流石に少し苛ついて、セフィロスはジェネシスの肩を掴むと力尽くで壁に押し付け、強引に唇を奪った。
「ん……ふ」
頬に手を添え無理矢理上向かせると、噛まれない程度に乱暴に口内を荒らしてから唇を離す。
「たまには素直になったらどうなんだ。俺に会いたくない訳じゃないんだろう?」
「── あんたに会いたくない時なんか……ある訳ないだろ…………馬鹿」
僅かに潤んだ淡青色の瞳でキッと睨み付けたのち俯いて、表情を隠すようセフィロスの胸元に顔を埋めてきた。しがみつくジェネシスの伏せた睫毛が微かに震えているのが分かる。
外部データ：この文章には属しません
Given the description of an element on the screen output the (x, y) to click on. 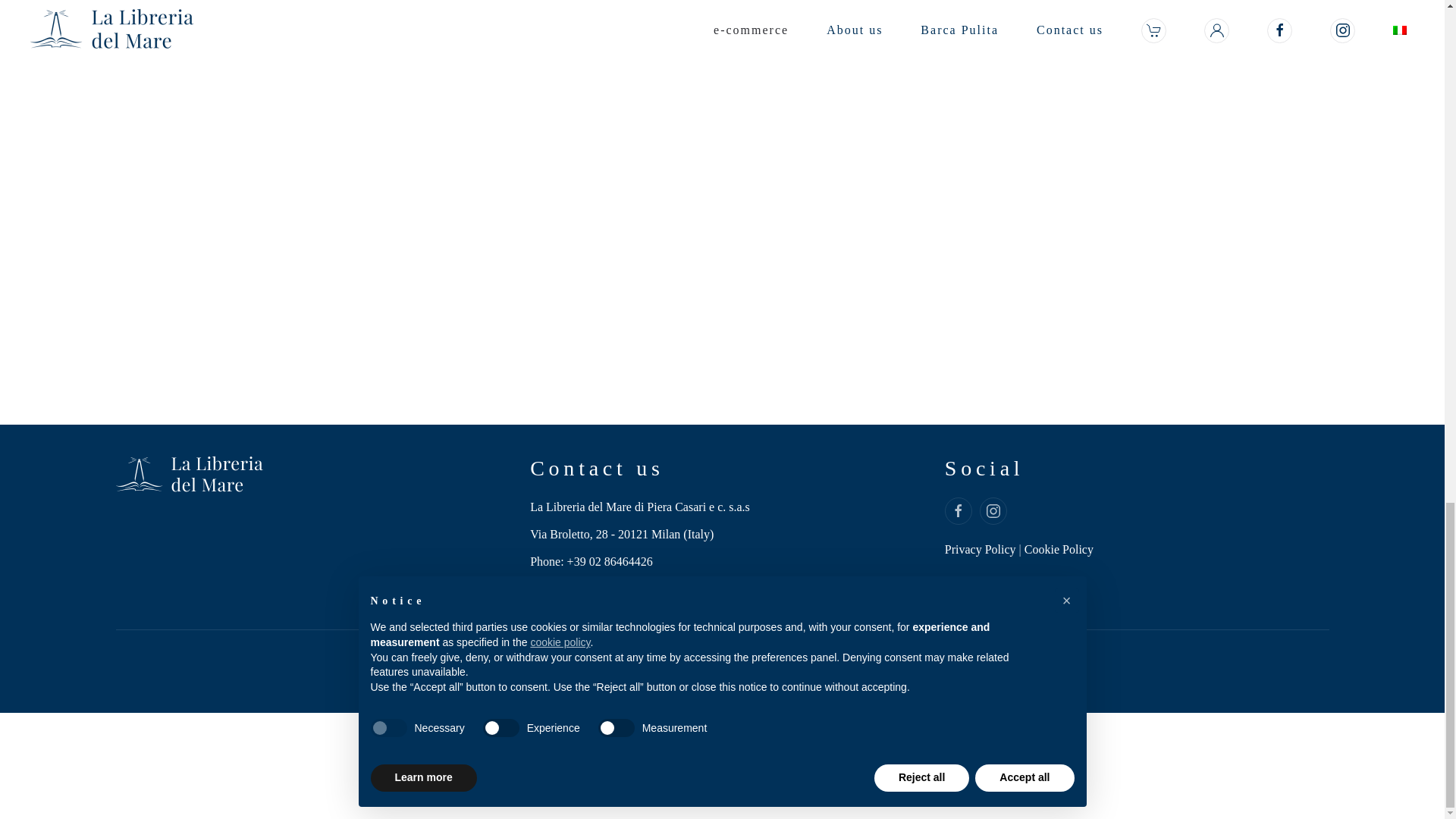
sviluppo web milano (722, 669)
La Libreria del Mare di Piera Casari e c. s.a.s (721, 506)
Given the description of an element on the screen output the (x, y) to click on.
綺麗な淡い栗色の毛をやんわりと撫で付けてやると、もう一度顔に手を添え上向かせる。伏せられたままの睫毛にそっと唇で触れ、紅く艶めいた唇にも柔らかく触れてやる。
今度は優しく愛おしむように── 。
再びの別れを惜しみながら啄むように僅かばかりのキスを交わして、セフィロスはジェネシスの居室を後にした。
ほんの僅かな逢瀬。
儚い刹那の口付け。
それらがセフィロスにもたらしたものは、また暫く会えないという淋しさと少しだけ垣間見れた恋人の素顔。
「アンジールに礼を言わないとな……」
ぽつりと独り言を零して、セフィロスは満足げな笑みを湛えながら足早にヘリポートへと向かった。